The response from Apple just added confusion and suspicion. No one from the company seemed able to describe how the algorithm even worked, let alone justify its output. While Goldman Sachs, the issuing bank for the Apple Card, insisted right away that there isn't any gender bias in the algorithm, it failed to offer any proof. Then, finally, Goldman landed on what sounded like an ironclad defense: The algorithm, it said, has been vetted for potential bias by a third party; moreover, it doesn’t even use gender as an input. How could the bank discriminate if no one ever tells it which customers are women and which are men?

This explanation is doubly misleading. For one thing, it is entirely possible for algorithms to discriminate on gender, even when they are programmed to be “blind” to that variable. For another, imposing willful blindness to something as critical as gender only makes it harder for a company to detect, prevent, and reverse bias on exactly that variable.

The first point is more obvious. A gender-blind algorithm could end up biased against women as long as it’s drawing on any input or inputs that happen to correlate with gender. There’s ample research showing how such “proxies” can lead to unwanted biases in different algorithms. Studies have shown, for example, that creditworthiness can be predicted by something as simple as whether you use a Mac or a PC. But other variables, such as home address, can serve as a proxy for race. Similarly, where a person shops might conceivably overlap with information about their gender. The book Weapons of Math Destruction, by Cathy O’Neil, a former Wall Street quant, describes many situations where proxies have helped create horribly biased and unfair automated systems, not just in finance but also in education, criminal justice, and health care.

The idea that removing an input eliminates bias is “a very common and dangerous misconception,” says Rachel Thomas, a professor at the University of San Francisco and the cofounder of Fast.ai, a project that teaches people about AI.

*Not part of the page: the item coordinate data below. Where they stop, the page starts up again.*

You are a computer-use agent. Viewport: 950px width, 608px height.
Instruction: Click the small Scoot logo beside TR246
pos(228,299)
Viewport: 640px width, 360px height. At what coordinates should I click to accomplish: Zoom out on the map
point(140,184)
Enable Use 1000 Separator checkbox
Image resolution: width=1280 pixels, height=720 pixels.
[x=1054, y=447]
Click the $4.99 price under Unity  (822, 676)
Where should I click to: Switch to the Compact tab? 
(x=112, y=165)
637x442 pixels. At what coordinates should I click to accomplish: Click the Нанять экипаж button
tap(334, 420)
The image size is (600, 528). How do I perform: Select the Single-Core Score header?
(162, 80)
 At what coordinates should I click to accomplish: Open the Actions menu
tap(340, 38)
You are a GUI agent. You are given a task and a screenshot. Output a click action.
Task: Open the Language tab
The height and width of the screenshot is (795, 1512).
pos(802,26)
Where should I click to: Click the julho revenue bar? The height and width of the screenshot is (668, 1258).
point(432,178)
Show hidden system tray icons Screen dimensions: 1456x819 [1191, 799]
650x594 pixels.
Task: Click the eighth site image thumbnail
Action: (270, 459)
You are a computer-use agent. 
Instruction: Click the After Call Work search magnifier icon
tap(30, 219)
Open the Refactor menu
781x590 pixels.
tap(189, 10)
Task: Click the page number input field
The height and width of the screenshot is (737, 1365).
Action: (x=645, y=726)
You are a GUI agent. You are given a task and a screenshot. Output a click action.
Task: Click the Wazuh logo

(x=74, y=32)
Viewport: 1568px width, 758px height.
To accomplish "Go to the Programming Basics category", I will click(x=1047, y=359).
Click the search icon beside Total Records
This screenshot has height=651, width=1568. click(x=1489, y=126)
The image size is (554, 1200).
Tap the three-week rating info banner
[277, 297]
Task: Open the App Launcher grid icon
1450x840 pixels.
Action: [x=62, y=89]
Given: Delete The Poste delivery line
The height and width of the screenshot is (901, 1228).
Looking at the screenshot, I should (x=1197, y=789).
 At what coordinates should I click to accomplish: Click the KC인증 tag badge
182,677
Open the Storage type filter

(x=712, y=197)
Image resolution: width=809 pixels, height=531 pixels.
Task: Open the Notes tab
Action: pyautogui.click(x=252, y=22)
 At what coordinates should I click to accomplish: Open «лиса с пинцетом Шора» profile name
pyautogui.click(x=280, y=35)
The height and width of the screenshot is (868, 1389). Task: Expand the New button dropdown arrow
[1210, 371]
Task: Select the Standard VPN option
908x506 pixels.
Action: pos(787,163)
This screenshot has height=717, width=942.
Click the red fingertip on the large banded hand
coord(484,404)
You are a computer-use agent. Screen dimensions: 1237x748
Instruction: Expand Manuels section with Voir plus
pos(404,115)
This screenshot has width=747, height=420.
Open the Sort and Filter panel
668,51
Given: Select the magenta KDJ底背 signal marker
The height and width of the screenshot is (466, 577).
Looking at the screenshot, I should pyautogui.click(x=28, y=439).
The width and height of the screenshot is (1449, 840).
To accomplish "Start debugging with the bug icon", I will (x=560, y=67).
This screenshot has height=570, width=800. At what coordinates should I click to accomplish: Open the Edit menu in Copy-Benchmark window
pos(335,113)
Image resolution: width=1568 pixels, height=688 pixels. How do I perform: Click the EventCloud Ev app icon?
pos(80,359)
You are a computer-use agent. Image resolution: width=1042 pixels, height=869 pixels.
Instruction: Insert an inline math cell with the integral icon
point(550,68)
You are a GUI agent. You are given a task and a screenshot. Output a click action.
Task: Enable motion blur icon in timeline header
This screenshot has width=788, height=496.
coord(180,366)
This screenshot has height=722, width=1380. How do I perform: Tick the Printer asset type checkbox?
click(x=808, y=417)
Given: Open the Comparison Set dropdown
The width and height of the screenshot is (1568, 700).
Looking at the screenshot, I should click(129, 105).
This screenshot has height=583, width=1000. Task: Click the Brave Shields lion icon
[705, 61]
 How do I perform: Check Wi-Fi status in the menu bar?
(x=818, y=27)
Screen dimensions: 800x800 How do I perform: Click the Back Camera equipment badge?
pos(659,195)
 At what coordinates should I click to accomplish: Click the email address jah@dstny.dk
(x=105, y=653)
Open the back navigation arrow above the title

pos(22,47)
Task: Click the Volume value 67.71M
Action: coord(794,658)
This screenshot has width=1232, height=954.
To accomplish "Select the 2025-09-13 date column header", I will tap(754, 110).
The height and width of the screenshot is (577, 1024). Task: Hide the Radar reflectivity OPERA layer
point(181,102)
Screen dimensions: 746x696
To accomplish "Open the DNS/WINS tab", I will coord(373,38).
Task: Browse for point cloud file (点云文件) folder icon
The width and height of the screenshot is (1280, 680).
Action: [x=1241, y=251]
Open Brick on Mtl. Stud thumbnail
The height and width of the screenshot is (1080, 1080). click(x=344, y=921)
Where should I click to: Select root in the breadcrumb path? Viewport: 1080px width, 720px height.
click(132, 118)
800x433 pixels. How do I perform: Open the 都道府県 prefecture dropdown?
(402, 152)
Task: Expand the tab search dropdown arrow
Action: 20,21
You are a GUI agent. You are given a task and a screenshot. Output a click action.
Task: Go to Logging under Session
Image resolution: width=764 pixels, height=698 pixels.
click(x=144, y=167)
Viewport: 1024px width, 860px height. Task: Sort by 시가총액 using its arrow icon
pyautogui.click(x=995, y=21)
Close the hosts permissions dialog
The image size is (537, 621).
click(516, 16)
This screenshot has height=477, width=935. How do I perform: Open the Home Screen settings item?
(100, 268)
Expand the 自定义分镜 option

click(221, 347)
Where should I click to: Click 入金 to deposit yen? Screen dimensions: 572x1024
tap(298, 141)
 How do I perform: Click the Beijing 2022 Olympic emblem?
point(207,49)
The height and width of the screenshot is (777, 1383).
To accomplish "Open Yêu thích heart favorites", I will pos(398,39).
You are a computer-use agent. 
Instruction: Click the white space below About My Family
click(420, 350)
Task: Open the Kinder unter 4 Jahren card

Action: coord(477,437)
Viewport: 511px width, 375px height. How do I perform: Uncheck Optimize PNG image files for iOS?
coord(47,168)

This will only become a bigger headache for consumer companies as they become more reliant on algorithms to make critical decisions about customers—and as the public becomes more suspicious of the practice. We’ve seen Amazon pull an algorithm used in hiring due to gender bias, Google criticized for a racist autocomplete, and both IBM and Microsoft embarrassed by facial recognition algorithms that turned out to be better at recognizing men than women, and white people than those of other races.

What this means is algorithms need to be carefully audited to make sure bias hasn’t somehow crept in. Yes, Goldman said it did just that in last week’s statement. But the very fact that customers’ gender is not collected would make such an audit less effective. According to Thomas, companies must, in fact, “actively measure protected attributes like gender and race” to be sure their algorithms are not biased on them.

The Brookings Institution published a useful report in May on algorithmic bias detection and mitigation. It recommends examining the data fed to an algorithm as well as its output to check whether it treats, say, females differently from males, on average, or whether there are different error rates for men and women.

Without knowing a person’s gender, though, such tests are far more difficult. It may be possible for an auditor to infer gender from known variables and then test for bias on that. But this would not be 100-percent accurate, and it couldn’t show whether any particular person was subject to bias, according to O’Neil, author of Weapons of Math Destruction.

The Brookings report also recommends hiring legal as well as technical experts to monitor algorithms for unintended bias after they’ve been deployed.

The fact that financial businesses are prohibited by the Equal Credit Opportunity Act from using information such as gender or race in algorithmic decisions may actually make this problem worse by deterring those businesses from collecting this important information in the first place, says Paul Resnick, coauthor of the Brookings report and a professor at the University of Michigan’s School of Information. “It’s not simple to do a meaningful algorithm audit,” he says. “But it is important to do.”